Reproduce verbatim the items between the line containing "Select the Academic" and the line containing "click(130, 250)", with both of those lines included.

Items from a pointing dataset
⟨

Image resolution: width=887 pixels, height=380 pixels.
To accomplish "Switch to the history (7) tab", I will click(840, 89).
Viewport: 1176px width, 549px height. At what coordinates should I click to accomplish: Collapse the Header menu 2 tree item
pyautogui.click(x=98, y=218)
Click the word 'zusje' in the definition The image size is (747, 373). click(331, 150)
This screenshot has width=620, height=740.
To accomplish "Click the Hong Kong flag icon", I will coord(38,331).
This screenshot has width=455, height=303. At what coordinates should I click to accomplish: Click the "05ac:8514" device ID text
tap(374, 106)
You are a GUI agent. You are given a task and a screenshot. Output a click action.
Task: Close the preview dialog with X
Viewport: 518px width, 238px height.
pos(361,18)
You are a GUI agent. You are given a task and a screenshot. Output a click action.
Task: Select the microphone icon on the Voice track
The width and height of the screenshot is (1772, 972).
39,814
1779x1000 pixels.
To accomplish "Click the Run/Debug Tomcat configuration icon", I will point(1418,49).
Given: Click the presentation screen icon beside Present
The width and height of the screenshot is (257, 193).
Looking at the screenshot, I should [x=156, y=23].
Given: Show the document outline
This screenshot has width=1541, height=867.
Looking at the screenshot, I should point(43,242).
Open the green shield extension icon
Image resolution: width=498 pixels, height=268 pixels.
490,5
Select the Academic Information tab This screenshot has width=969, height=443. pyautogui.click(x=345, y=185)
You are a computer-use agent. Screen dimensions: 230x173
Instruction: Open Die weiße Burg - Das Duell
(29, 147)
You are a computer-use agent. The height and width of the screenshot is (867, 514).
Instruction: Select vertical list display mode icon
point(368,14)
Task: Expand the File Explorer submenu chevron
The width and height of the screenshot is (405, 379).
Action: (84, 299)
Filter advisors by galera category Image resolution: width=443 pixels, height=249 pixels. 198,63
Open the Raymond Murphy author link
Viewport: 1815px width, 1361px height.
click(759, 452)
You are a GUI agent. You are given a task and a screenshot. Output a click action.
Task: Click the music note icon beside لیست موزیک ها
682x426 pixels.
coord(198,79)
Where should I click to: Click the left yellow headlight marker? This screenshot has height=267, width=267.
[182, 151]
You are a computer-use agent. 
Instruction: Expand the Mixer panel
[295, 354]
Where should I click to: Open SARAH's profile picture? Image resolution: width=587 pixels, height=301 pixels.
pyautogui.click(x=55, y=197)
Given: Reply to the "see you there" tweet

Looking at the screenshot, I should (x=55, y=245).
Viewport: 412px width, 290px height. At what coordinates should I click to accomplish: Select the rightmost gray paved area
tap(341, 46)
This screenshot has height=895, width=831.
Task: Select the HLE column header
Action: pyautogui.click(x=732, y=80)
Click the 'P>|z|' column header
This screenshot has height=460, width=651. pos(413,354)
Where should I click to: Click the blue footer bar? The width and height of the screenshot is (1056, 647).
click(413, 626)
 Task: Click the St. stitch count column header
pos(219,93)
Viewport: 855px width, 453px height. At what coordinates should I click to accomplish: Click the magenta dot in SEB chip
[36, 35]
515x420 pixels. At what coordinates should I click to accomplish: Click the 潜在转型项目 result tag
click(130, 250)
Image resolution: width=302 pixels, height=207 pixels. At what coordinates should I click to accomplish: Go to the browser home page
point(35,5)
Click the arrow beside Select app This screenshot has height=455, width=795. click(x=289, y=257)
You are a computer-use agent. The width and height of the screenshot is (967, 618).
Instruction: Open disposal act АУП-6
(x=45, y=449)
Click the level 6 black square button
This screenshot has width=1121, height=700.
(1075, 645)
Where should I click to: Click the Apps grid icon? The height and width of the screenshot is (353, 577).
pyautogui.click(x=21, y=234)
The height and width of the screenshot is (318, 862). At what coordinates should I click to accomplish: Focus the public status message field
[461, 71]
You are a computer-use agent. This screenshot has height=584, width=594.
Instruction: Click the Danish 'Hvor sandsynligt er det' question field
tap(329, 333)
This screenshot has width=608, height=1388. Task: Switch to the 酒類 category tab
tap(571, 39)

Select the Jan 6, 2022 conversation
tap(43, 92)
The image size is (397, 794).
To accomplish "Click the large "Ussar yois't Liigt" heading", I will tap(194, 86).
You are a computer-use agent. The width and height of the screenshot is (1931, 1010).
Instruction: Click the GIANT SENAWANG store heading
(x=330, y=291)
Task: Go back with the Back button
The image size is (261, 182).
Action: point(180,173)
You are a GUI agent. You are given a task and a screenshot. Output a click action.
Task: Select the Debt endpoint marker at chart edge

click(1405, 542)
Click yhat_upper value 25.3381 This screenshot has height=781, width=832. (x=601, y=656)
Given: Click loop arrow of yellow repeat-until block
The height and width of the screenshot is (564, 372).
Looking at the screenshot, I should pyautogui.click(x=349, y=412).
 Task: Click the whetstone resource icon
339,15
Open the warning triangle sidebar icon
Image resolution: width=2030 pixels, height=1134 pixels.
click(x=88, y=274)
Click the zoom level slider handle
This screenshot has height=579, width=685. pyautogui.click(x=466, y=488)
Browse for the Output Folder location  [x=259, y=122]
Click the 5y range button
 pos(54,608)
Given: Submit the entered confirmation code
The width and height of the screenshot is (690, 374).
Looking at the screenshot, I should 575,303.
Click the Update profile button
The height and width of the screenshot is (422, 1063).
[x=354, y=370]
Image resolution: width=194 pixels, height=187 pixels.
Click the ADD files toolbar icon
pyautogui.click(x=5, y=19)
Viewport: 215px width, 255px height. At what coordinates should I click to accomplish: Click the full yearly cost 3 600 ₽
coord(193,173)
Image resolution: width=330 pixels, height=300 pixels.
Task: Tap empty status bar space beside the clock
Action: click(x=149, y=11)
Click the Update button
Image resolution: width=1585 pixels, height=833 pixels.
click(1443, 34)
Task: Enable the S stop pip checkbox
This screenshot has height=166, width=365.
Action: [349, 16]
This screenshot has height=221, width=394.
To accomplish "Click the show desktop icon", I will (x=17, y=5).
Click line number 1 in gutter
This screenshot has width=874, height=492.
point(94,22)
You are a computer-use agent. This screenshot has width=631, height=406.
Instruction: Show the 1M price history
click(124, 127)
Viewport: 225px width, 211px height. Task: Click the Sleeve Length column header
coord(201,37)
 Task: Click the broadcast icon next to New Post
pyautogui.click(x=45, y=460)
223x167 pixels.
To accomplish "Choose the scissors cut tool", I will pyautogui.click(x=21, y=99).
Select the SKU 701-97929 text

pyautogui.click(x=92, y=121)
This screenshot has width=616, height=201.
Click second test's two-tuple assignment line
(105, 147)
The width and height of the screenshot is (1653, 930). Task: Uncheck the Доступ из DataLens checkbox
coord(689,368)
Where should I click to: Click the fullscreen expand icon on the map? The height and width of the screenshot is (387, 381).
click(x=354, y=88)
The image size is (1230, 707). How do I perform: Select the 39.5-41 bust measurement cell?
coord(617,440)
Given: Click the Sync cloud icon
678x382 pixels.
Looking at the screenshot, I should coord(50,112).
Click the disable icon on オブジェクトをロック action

⟩

• Output:
Select the Academic Information tab This screenshot has width=969, height=443. pyautogui.click(x=345, y=185)
You are a computer-use agent. Screen dimensions: 230x173
Instruction: Open Die weiße Burg - Das Duell
(29, 147)
You are a computer-use agent. The height and width of the screenshot is (867, 514).
Instruction: Select vertical list display mode icon
point(368,14)
Task: Expand the File Explorer submenu chevron
The width and height of the screenshot is (405, 379).
Action: (84, 299)
Filter advisors by galera category Image resolution: width=443 pixels, height=249 pixels. 198,63
Open the Raymond Murphy author link
Viewport: 1815px width, 1361px height.
click(759, 452)
You are a GUI agent. You are given a task and a screenshot. Output a click action.
Task: Click the music note icon beside لیست موزیک ها
682x426 pixels.
coord(198,79)
Where should I click to: Click the left yellow headlight marker? This screenshot has height=267, width=267.
[182, 151]
You are a computer-use agent. 
Instruction: Expand the Mixer panel
[295, 354]
Where should I click to: Open SARAH's profile picture? Image resolution: width=587 pixels, height=301 pixels.
pyautogui.click(x=55, y=197)
Given: Reply to the "see you there" tweet

Looking at the screenshot, I should (x=55, y=245).
Viewport: 412px width, 290px height. At what coordinates should I click to accomplish: Select the rightmost gray paved area
tap(341, 46)
This screenshot has height=895, width=831.
Task: Select the HLE column header
Action: pyautogui.click(x=732, y=80)
Click the 'P>|z|' column header
This screenshot has height=460, width=651. pos(413,354)
Where should I click to: Click the blue footer bar? The width and height of the screenshot is (1056, 647).
click(413, 626)
 Task: Click the St. stitch count column header
pos(219,93)
Viewport: 855px width, 453px height. At what coordinates should I click to accomplish: Click the magenta dot in SEB chip
[36, 35]
515x420 pixels. At what coordinates should I click to accomplish: Click the 潜在转型项目 result tag
click(130, 250)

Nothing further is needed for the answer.